Soseongri est le village le plus proche de l'ancien parcours de golf où les batteries du THAAD ont été installées en mars. Pendant des mois, il a été le théâtre d'affrontements entre forces de l'ordre et activistes qui tentaient d'empêcher les camions militaires américains d'approcher.

Avec son documentaire de 89 minutes, M. Park décrit les impacts locaux d'une problématique globale. Et montre comment une course régionale aux armements a bouleversé la vie - apparemment ennuyeuse mais fondamentalement paisible - des habitants âgés du coin. Il raconte ce faisant le rejet des armes et de la guerre qui transpire dans leurs discours.

«Visage humain d'une controverse»

«Les médias n'ont parlé du THAAD qu'au travers de la politique et de la diplomatie, ne montrant que très rarement le visage humain de cette controverse, ne donnant pas à écouter l'opinion des gens qui vivent à côté», a déclaré le réalisateur à l'AFP.
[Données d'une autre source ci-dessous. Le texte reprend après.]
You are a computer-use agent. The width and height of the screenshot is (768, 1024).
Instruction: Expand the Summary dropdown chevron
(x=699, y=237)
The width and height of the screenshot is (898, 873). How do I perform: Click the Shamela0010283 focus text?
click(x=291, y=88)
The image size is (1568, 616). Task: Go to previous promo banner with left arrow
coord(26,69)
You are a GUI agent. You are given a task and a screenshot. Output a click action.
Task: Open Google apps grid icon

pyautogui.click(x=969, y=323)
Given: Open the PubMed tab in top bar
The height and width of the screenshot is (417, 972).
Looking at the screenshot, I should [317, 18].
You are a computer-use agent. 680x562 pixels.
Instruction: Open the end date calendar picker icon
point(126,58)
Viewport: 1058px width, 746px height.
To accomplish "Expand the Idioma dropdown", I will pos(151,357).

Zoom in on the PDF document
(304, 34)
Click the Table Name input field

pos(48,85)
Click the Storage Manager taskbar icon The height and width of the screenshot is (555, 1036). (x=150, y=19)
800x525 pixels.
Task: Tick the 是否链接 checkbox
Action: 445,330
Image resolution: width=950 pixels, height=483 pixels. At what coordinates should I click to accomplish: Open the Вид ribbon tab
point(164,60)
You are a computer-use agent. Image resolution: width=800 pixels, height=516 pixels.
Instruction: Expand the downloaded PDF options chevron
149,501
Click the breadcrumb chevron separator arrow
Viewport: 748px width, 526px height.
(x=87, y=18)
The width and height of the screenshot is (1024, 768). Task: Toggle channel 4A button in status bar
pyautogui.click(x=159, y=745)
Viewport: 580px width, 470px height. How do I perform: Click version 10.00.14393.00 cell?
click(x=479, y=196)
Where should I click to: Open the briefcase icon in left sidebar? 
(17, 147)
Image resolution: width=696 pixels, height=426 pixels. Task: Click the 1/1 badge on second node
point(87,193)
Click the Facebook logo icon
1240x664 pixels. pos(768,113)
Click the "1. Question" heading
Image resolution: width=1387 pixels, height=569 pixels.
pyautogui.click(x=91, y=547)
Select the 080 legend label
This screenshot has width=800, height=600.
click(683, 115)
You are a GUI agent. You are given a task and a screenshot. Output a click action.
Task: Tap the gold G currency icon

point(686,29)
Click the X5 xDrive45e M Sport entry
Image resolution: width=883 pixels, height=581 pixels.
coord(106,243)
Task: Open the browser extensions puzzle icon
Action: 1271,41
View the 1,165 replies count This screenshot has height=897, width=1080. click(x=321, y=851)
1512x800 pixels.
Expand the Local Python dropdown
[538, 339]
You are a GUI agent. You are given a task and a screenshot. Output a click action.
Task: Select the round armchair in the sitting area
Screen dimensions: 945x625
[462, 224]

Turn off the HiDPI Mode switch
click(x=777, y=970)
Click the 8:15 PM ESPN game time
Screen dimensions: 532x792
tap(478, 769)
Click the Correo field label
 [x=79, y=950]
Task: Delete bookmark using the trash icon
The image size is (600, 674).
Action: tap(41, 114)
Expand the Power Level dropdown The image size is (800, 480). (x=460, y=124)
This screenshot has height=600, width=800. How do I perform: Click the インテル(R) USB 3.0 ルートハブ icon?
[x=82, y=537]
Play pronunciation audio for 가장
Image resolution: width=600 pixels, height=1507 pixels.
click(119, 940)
Le film, dont c'est la première au Festival de Busan, documente la confusion, la colère ou la crainte de ces hommes et femmes souvent âgés de plus de 70 ans. Ils ont passé toute leur vie dans une localité qui devient soudain l'épicentre d'une crise internationale.

Dans le ciel, des hélicoptères de l'armée. À terre, des énormes camions avancent péniblement sur une route bondée de manifestants anti-américains, d'habitants remontés et de centaines de policiers.

On voit des gens dire leur crainte que THAAD ne fasse de leur village une cible prioritaire du régime nord-coréen en cas de guerre. Mais il y aussi les contre-manifestations des partisans du bouclier antimissile qui accusent les villageois d'être «des partisans nord-coréens» qui devraient être «battus à mort». Ambiance.

«Tout cela nous rappelle la guerre», confie un ancien. Trois années (1950-1953) de bombardements aériens, où des civils étaient tués au nom de l'idéologie.

«Quand quelqu'un était battu à mort, on courait dans les bambouseraies pour ne pas entendre les cris», se souvient un autre.

Des millions de personnes ont péri dans un conflit qui a acté la division d'une péninsule toujours techniquement en guerre, faute de traité de paix.

«Nous étions attaqués par l'aviation pendant la guerre», rappelle un villageois faisant la distinction entre le passé violent et le présent tumultueux. «Mais aujourd'hui, nous sommes touchés au coeur.»

Le sujet est grave, mais l'essentiel du film est fait de tranches de vie sereines et souvent comiques montrant les anciens travaillant dans les rizières ou blaguant dans une salle communautaire.

Au final, le message antimilitariste du film pourrait paraître naïf et idéaliste quand pointe au travers des outrances de Washington et Pyongyang la menace d'une guerre apocalyptique, reconnaît M. Park.

D'autant que le THAAD est loin de susciter un rejet unanime en Corée du Sud.

«Mais il est aujourd'hui plus important que jamais d'écouter les voix de ceux qui ont connu les horreurs de la guerre», plaide-t-il.